YOUR ASSIGNMENT> Only the lines from the one with "Download Excel for 2023-09-07 14:31:14 upload" to the end of the data below should be given again, exactly, with both ends included and pictures omitted.

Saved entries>
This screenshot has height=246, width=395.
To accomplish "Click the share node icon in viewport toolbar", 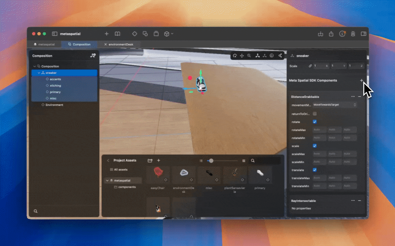I will tap(280, 55).
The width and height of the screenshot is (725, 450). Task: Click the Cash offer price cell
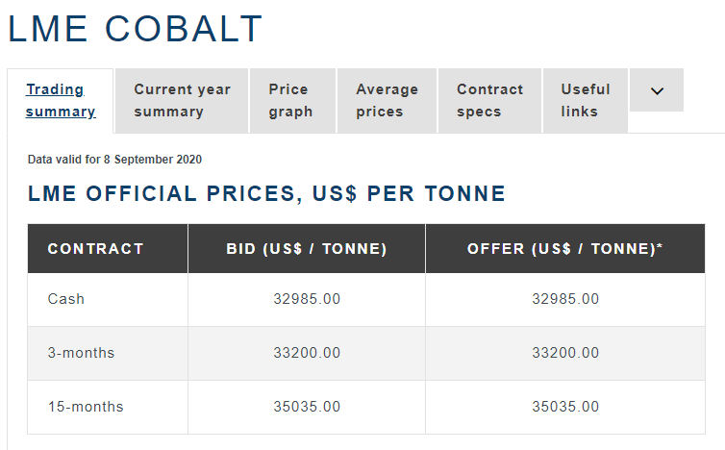565,299
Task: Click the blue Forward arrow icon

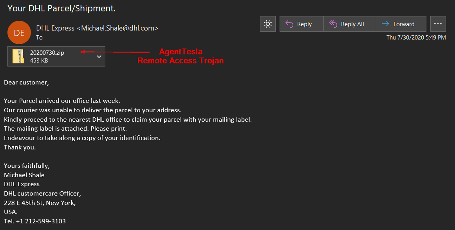Action: tap(385, 24)
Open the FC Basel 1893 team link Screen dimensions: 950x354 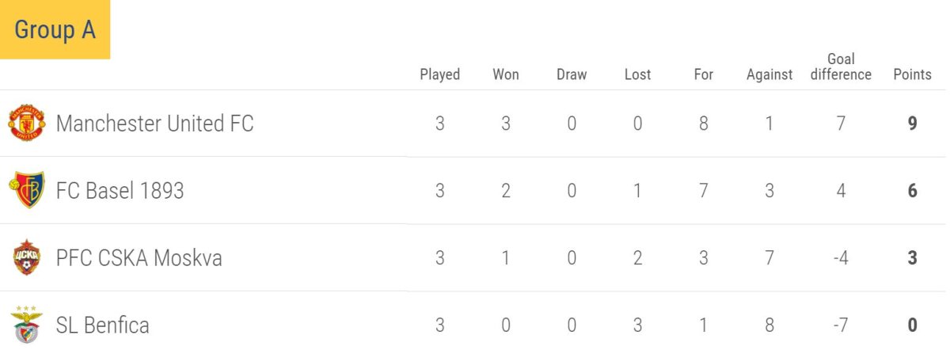pyautogui.click(x=120, y=191)
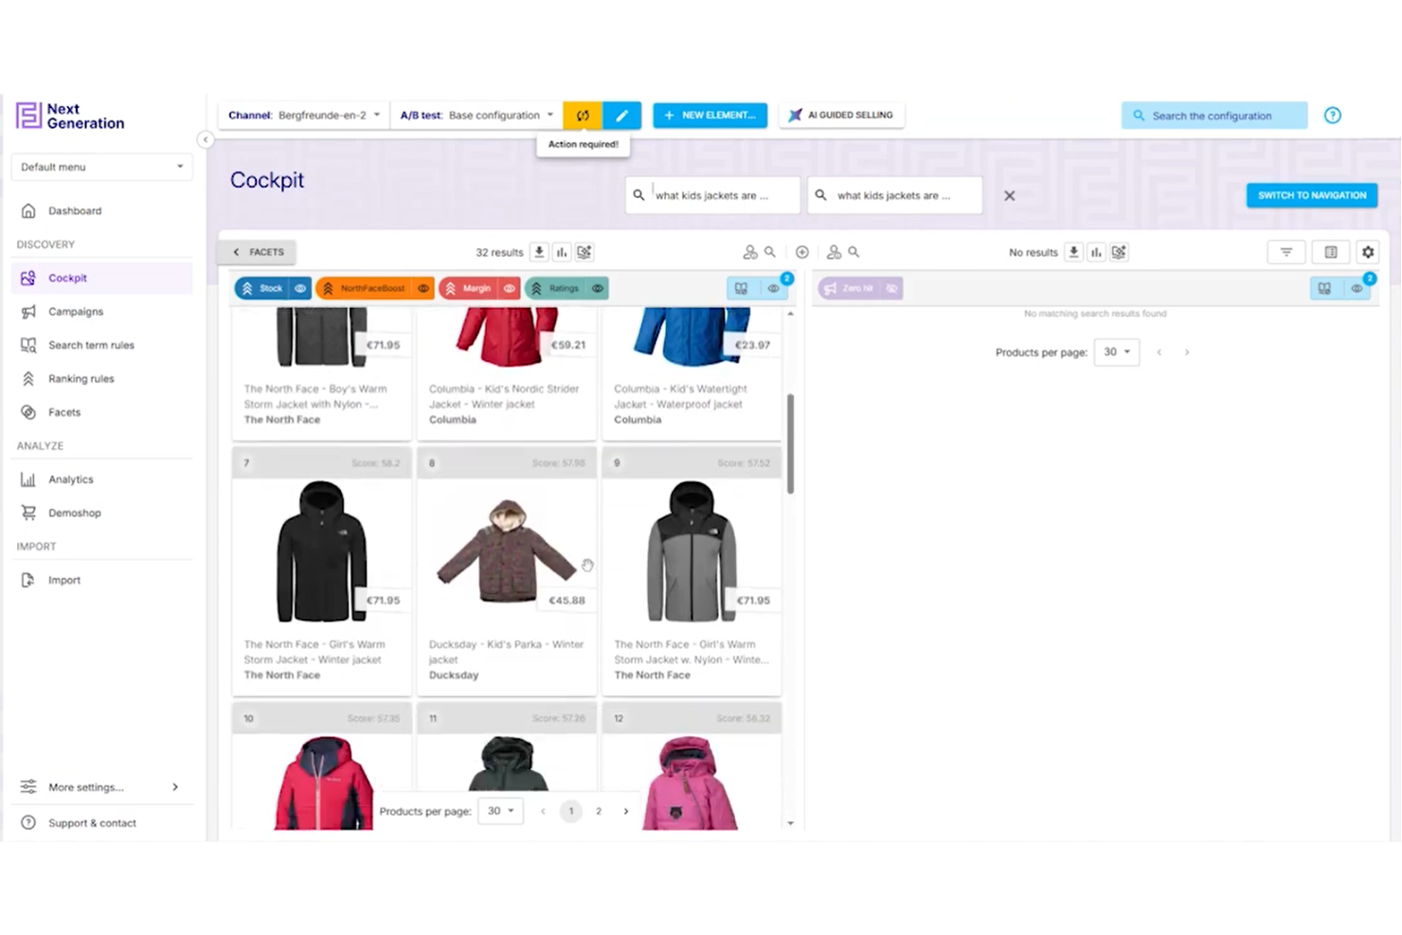Click the filter icon in right panel
The image size is (1402, 935).
pyautogui.click(x=1285, y=252)
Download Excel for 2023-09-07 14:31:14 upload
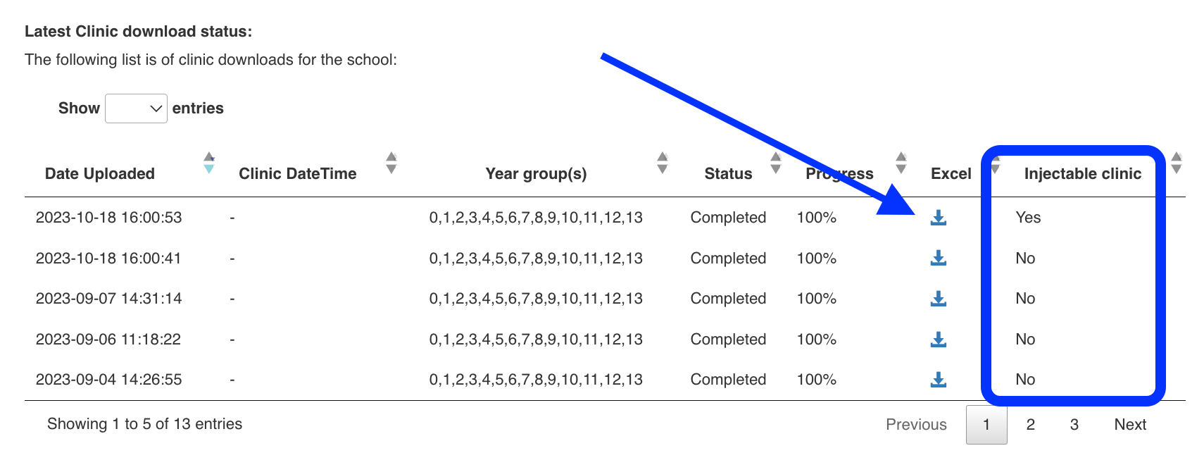This screenshot has height=472, width=1204. coord(938,299)
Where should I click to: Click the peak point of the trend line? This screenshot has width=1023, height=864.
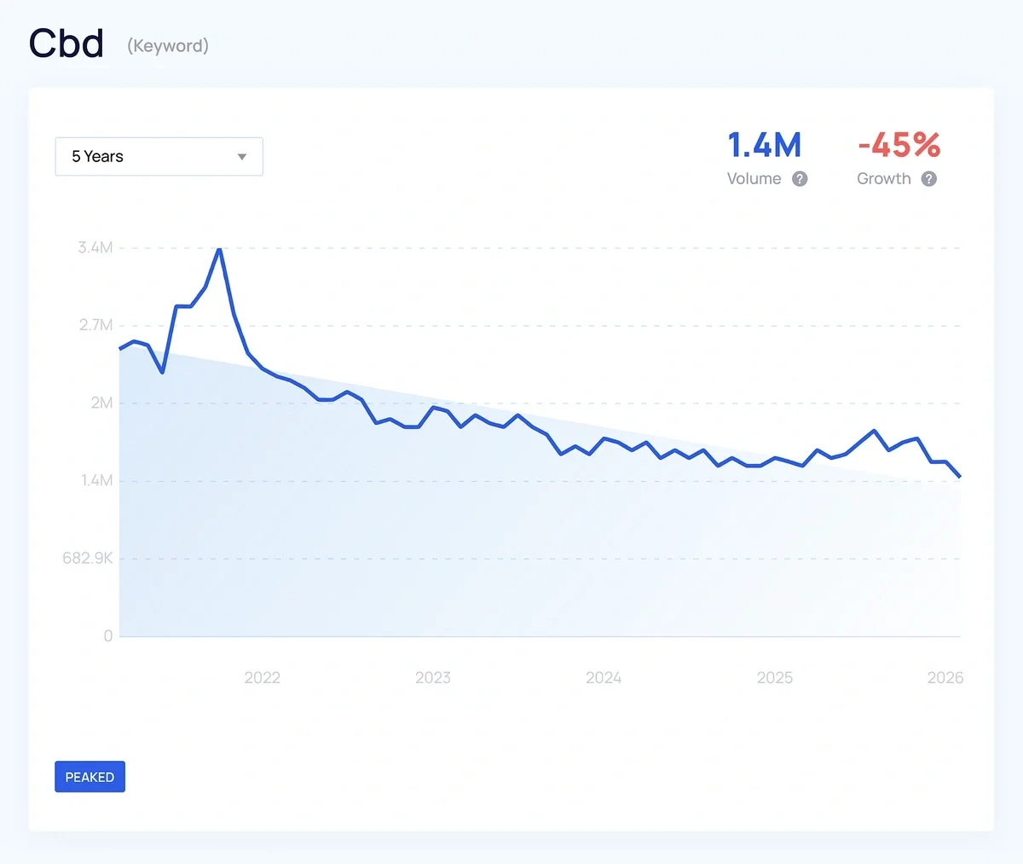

TASK SOLUTION>
Download Excel for 2023-09-07 14:31:14 upload
This screenshot has height=472, width=1204. coord(938,299)
Where should I click to: Click the peak point of the trend line? This screenshot has width=1023, height=864.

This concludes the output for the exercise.